VR Survey

Virtual Reality is the future and the next exciting chapter for the survey industry. Geocurve believes VR will transform the way we survey and deliver data.

The joint project between Geocurve and University of Essex is focussed on making hazardous environments safer and easier to evaluate using Virtual Reality (VR) and to accelerate both Geocurve’s and the University’s rates of progress and form themselves as leaders in this sector. Technically this is achieved by converting still images and LiDAR scan data into lifelike 3D objects from data acquired via a survey using LiDAR Scanners, cameras and/or Unmanned Aerial Vehicles, that can enter the hazardous environment and collect data. Everything else is done away from the hazard.
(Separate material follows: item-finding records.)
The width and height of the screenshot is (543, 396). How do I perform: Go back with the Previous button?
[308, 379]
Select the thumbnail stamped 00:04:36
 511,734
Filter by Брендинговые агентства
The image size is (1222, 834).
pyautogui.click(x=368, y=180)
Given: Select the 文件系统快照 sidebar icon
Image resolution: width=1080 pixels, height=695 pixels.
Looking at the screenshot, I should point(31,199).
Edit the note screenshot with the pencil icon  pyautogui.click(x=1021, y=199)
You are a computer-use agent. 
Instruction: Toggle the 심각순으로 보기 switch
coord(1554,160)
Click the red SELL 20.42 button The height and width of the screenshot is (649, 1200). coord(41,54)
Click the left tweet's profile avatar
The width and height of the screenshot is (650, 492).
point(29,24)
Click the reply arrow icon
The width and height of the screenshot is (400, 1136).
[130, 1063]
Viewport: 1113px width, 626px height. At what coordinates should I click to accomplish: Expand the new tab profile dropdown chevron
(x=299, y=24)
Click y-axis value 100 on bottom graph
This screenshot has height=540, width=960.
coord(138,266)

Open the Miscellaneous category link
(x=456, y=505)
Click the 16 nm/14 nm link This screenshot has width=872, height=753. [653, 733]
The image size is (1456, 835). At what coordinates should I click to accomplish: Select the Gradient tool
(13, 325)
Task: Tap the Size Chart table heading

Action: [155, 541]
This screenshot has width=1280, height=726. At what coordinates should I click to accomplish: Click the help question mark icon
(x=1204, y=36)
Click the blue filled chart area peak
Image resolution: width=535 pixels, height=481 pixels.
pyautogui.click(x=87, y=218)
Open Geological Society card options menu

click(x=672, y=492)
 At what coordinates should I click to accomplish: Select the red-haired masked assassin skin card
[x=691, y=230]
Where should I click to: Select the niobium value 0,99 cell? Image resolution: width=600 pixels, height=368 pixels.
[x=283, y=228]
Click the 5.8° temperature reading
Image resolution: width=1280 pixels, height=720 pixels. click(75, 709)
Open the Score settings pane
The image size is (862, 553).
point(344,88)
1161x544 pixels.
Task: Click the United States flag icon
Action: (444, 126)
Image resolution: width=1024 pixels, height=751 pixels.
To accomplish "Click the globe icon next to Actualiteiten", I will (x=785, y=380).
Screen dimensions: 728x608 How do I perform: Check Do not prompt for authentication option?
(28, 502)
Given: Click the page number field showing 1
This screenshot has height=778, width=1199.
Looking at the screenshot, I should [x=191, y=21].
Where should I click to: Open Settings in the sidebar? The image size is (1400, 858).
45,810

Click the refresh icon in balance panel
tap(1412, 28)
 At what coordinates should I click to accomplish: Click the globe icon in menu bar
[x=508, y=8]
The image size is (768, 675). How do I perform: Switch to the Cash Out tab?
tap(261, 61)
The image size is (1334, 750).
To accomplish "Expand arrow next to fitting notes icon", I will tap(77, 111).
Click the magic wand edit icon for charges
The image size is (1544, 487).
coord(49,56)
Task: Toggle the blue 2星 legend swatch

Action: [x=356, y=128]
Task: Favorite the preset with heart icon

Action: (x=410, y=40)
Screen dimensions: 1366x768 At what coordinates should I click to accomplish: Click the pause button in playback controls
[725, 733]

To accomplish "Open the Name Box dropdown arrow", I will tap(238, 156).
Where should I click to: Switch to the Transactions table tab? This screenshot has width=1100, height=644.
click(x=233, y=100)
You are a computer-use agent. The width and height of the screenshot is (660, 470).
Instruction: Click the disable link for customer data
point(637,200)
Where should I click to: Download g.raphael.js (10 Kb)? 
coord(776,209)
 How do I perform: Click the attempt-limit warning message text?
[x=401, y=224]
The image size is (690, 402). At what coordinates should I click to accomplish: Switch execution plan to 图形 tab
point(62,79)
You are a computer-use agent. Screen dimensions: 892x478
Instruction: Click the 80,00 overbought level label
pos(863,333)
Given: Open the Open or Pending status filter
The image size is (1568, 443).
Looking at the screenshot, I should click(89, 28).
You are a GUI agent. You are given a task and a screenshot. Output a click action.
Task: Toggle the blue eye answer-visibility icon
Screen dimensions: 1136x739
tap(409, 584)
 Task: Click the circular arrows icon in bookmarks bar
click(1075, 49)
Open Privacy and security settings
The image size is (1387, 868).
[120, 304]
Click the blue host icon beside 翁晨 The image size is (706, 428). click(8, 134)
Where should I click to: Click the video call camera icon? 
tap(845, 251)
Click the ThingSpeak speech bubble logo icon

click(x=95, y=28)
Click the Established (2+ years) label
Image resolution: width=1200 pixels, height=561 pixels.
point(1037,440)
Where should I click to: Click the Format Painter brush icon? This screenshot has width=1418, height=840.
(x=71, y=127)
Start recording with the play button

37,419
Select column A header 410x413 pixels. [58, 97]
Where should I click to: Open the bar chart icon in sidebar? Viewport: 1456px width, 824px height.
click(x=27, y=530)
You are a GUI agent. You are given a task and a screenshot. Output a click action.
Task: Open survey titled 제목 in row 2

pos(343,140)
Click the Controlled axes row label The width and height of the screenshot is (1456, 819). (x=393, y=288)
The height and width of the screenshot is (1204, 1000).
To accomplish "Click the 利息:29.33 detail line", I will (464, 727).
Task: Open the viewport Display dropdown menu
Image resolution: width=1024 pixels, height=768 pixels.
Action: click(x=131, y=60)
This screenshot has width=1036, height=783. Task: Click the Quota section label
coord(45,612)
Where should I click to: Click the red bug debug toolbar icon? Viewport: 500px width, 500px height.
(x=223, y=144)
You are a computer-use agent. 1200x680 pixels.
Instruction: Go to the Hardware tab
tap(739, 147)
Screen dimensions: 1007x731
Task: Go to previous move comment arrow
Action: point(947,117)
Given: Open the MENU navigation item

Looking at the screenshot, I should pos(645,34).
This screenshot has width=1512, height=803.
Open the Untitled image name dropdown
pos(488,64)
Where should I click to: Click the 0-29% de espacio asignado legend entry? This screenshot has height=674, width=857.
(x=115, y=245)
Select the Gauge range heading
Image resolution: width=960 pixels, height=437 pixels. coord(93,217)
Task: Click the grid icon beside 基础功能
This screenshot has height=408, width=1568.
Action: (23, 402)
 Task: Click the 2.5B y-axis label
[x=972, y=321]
Geocurve have in depth experience of commercially deployed specialist technology and services in the survey and inspection market, and University of Essex have many years’ experience in Virtual Reality and in computer graphics, image processing, game physics, aerial surveillance, ortho-mosaics and 3d terrain production. Combined, these can be developed for services in a range on industries and applications including archaeology, quantity surveying, sea wall mapping, building modelling, hostile environments, crime scene investigation and accident analysis.

Geocurve and Essex University are innovators of virtual reality inside point-cloud derived virtual content and now intend to extend this to augmented reality as well. Combined with cooperative interaction inside these VR and AR environments, the subjective and objective prior art held by the University is considerable. Through the addition of virtual materials into the VR/AR specialist imaged environment an Engineer can quickly construct scenarios e.g. to shore up a collapsed building or hold back flood waters. Engineers on multiple systems can cooperatively experiment with different scenarios in real time to find the best collective solution. There is no risk to them and time in the environment is not critical as it would be in a nuclear facility or a disaster area. Concise records of any decisions and the events leading to them can be documented and used to inform the future.

Virtual Reality (VR) Surveying Benefits:

  • No need to access dangerous or difficult to reach areas to inspect assets or make key decisions.
  • Office based VR inspections allow for more people to have an input without the risk and cost of multiple site visits.
  • VR inspections allow seamless comparisons between different surveys to help understand deterioration and change.
  • Re-visits to assets are free from weather and tide implications at zero H&S risk.
  • Working with ‘University of Essex’ allows for continuous development.